Genome-wide identification of PAR domain protein 1 (PDP1) targets through ChIP-seq reveals the regulation of diapause-specific characteristics in Culex pipiens.

Abstract

Insects use seasonal diapause as an alternative strategy to endure adverse seasons. This developmental trajectory is induced by environmental cues like short-day lengths in late summer and early fall, but how insects measure day length is unknown. The circadian clock has been implicated in regulating photoperiodic or seasonal responses in many insects, including the Northern house mosquito, Culex pipiens, which enters adult diapause.

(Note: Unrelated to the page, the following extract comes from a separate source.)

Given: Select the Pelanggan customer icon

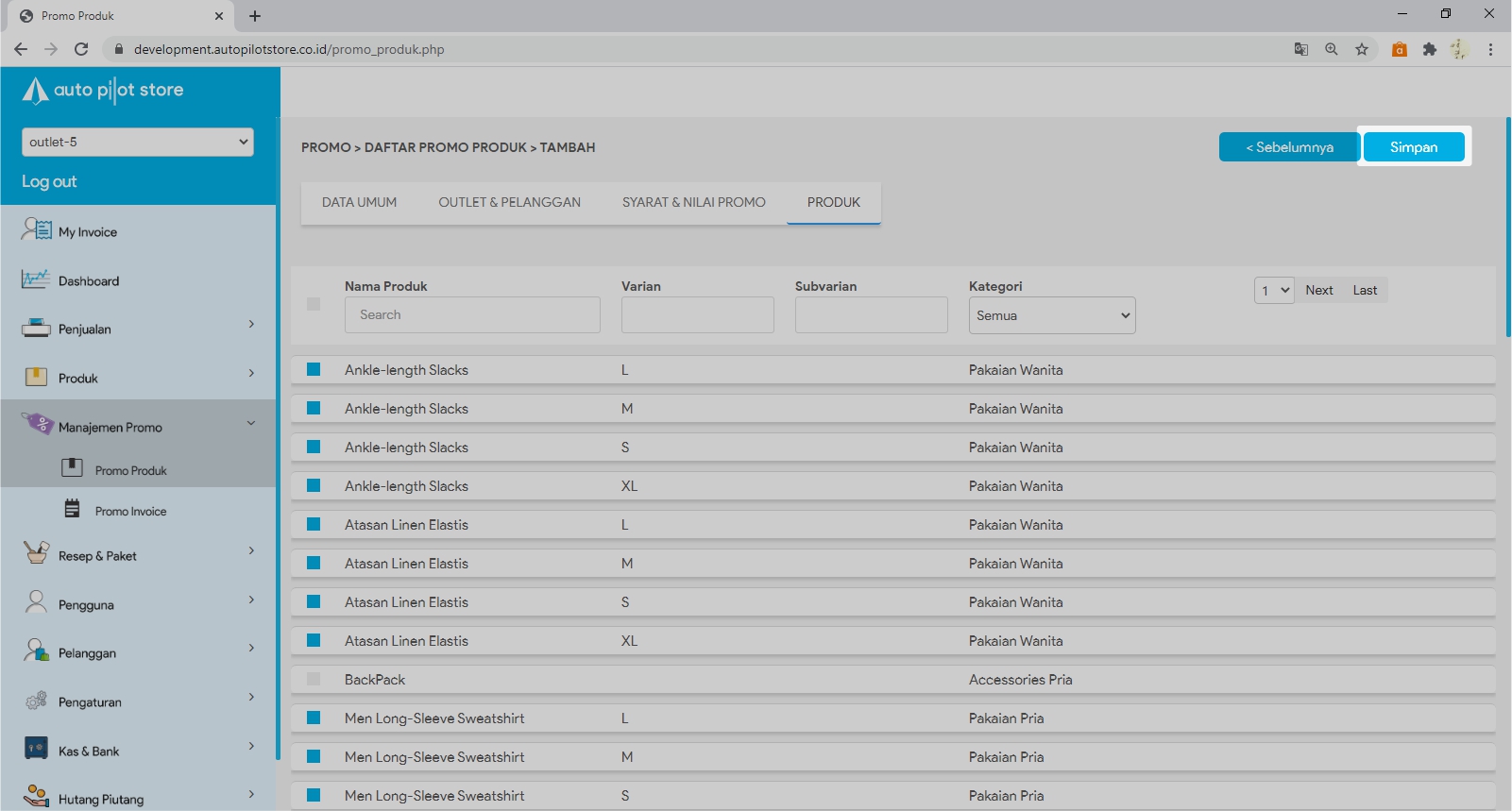Looking at the screenshot, I should [x=36, y=651].
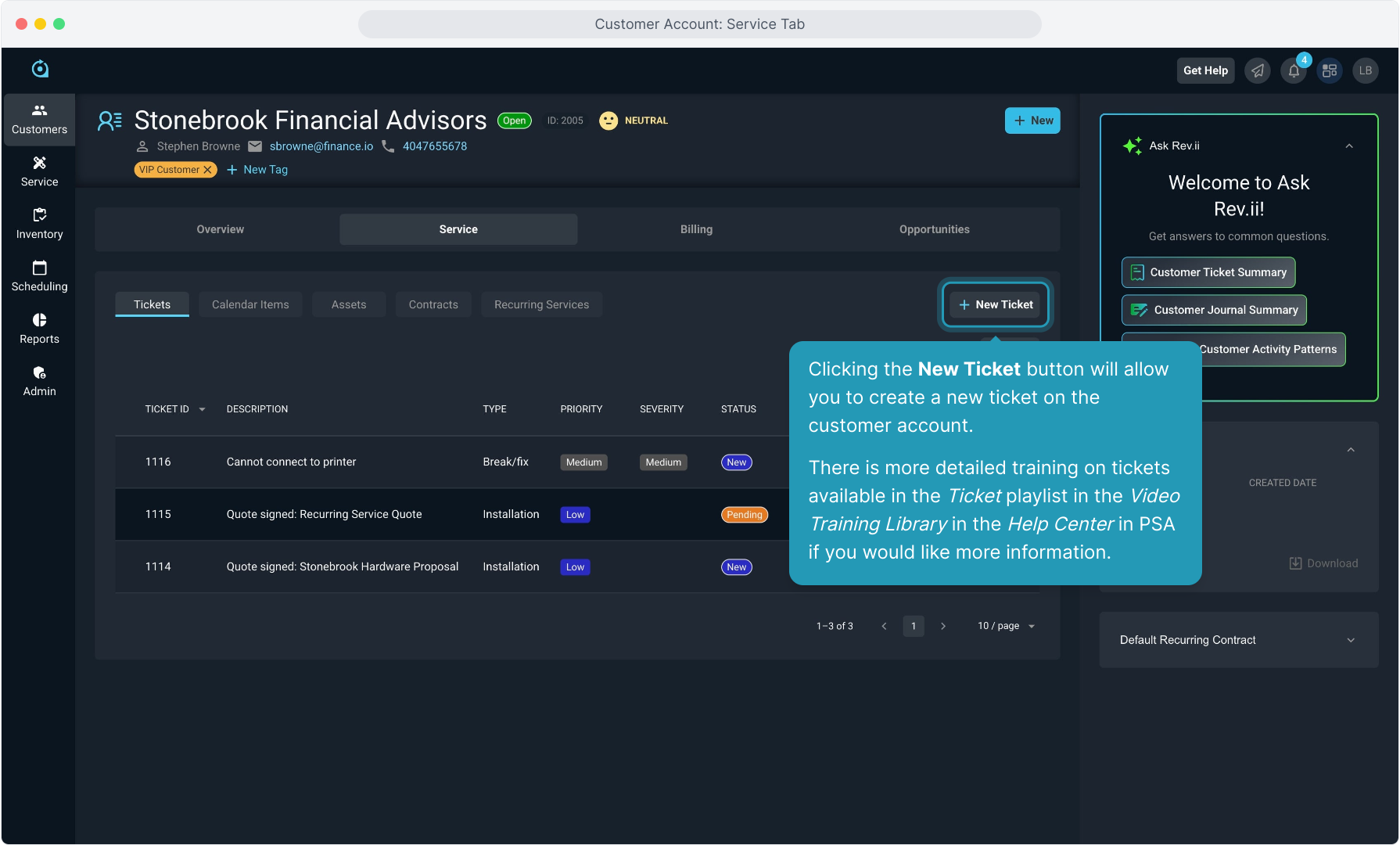This screenshot has width=1400, height=845.
Task: Add a New Tag to the customer
Action: coord(257,170)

To investigate the potential control of diapause by circadian control, we employed ChIP-sequencing to identify the downstream targets of a circadian transcription factor, PAR domain protein 1 (PDP1), that contribute to the hallmark features of diapause. We identified the nearest genes in a 10 kb region of the anticipated PDP1 binding sites, listed prospective targets and searched for PDP1-specific binding sites. By examining the functional relevance to diapause-specific behaviours and modifications such as metabolic pathways, lifespan extension, cell cycle regulation and stress tolerance, eight genes were selected as targets and validated using ChIP-qPCR. In addition, qRT-PCR demonstrated that the mRNA abundance of PDP1 targets increased in the heads of diapausing females during the middle of the scotophase (ZT17) compared with the early photophase (ZT1), in agreement with the peak and trough of PDP1 abundance. Thus, our investigation uncovered the mechanism by which PDP1 might generate a diapause phenotype in insects.